Data Validation Web Service

From Fusion Registry Wiki
Jump to navigation Jump to search

Overview

Entry Point /ws/public/data/validate
Access Public (default). Configurable to Private
Http Method POST
Accepts CSV, XLSX, SDMX-ML, SDMX-EDI (any format for which there is a Data Reader)
Compression Zip files supported, if loading from URL gzip responses supported
Content-Type

1. multipart/form-data (if attaching file) – the attached file must be in field name of uploadFile

2. application/text or application/xml (if submitting data in the body of the POST)

Response Format application/json
Response Statuses

200 - Validation could be performed

400 - Validation could not be performed (either an unreadable dataset, or unresolvable reference to a required structure)

401 - Unauthorized (if access has been restricted)

500 - Server Error

Data Formats

See Data Load Formats

HTTP Headers

HTTP Header Purpose Allowed Values
Accept

(Since v9.8)

Optional. Instructs the service which data output format to output the valid or invalid datasets in.

Note: From Fusion Registry 11.8.0 the format (if not specified) defaults to the input format. Previous versions defaulted to SDMX Structure Specific 2.1.

Note: This Header is only used if Inc-Valid or Inc-Invalid are set to true.

See Accept Formats
Data-Format Used to inform the server when the data is in CSV format. csv;delimiter=[delimiter]

Where [delimiter] is either:

  • comma
  • tab
  • semicolon
  • space
Structure

(optional) Provides the structure to validate the data against.

This information may be present in the header of the dataset, if provided this value will override the value in the dataset.

Fusion Registry v10.4.7 onwards accepts a comma separated list of URNs if multiple datasets exist in the loaded file, however if multiple URNs are provided, URN must be of a Dataflow or Provision Agreement and the datasets must identify at a minimum the Data Structure that is needed to read the file.

Valid SDMX URN for Provision Agreement, Dataflow, or Data Structure Definition
Inc-Metrics

(Since v9.8)

Optional. Includes metrics on the validation.
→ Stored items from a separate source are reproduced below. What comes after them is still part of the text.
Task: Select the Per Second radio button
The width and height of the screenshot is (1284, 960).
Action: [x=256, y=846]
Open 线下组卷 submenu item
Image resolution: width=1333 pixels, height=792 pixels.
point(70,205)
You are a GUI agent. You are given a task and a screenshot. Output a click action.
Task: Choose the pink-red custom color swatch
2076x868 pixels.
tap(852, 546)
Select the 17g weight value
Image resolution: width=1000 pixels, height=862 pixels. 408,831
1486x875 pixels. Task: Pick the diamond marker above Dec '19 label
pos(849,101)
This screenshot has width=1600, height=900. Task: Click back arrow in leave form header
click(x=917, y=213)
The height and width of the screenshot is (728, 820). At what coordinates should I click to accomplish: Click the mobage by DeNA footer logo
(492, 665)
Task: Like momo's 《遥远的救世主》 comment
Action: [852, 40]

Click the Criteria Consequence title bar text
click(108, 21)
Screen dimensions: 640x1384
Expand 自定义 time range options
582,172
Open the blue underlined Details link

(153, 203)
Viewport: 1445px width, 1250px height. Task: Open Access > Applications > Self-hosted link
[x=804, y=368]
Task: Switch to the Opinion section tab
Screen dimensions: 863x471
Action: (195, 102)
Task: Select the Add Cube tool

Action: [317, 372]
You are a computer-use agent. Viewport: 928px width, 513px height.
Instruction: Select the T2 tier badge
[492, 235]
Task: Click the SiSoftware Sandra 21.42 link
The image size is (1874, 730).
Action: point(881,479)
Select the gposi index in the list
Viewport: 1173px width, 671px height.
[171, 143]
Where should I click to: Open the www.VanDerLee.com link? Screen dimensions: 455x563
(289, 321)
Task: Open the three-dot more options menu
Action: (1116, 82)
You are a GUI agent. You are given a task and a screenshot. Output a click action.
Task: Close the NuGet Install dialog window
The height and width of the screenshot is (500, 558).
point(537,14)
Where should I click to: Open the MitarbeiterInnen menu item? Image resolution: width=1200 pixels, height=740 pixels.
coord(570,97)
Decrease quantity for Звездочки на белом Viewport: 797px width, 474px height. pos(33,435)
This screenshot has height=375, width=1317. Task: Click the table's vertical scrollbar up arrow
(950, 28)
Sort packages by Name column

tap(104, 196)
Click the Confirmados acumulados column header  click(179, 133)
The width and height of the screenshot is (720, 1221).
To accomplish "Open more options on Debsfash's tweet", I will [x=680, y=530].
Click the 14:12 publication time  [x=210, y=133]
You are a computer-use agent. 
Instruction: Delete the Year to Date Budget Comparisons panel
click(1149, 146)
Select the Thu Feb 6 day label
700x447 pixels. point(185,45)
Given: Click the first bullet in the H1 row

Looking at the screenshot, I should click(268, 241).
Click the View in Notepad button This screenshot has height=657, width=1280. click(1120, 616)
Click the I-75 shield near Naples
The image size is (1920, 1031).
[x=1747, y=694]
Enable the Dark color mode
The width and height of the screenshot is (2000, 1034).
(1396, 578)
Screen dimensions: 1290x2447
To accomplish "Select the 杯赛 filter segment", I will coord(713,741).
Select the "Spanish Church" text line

This will add extra detail to the validation report.

Boolean (true/false)
Inc-Valid

(Since v9.8)

Optional. Instructs the service to include a dataset with all the valid series and observations in the response.

As the result will contain a separate file for the dataset, the response format will be set to either multipart/mixed message with a boundary per file, or if the Zip header is set to true, the output will be a single zip file.

The file is called ValidData with the file extension based on the output format.

Boolean (true/false)
Inc-Invalid

(Since v9.8)

Optional. Instructs the service to include a dataset with all the invalid series and observations in the response.

As the result will contain a separate file for the dataset, the response format will be set to either multipart/mixed message with a boundary per file, or if the Zip header is set to true, the output will be a single zip file.

The file is called InvalidData with the file extension based on the output format.

Boolean (true/false)
Zip

(Since v9.8)

Optional. Compresses the output as a zip file. If used in conjunction with Inc-Valid or Inc-Invalid the zip will contain multiple files. Boolean (true/false)
Prior-Data-Dependent

(Since v9.8)

Optional. This allows data to be validated under the assumption that other data will provide missing information. If this value is set to true, particular data validators will not be used when validating the data. These validators are "Mandatory Observations" and "Valid Calculations".

Default value is false.

Boolean (true/false)

Response

The validation output contains both human readable error descriptions, as well as machine processible locations of the errors within the dataset. The location in the dataset is described as a key or observation locator in the format; A:UK:M:2008 – where each component relates to the Dimension value, separated by a colon. If the error position is observation, the last part of the key is the observation time period.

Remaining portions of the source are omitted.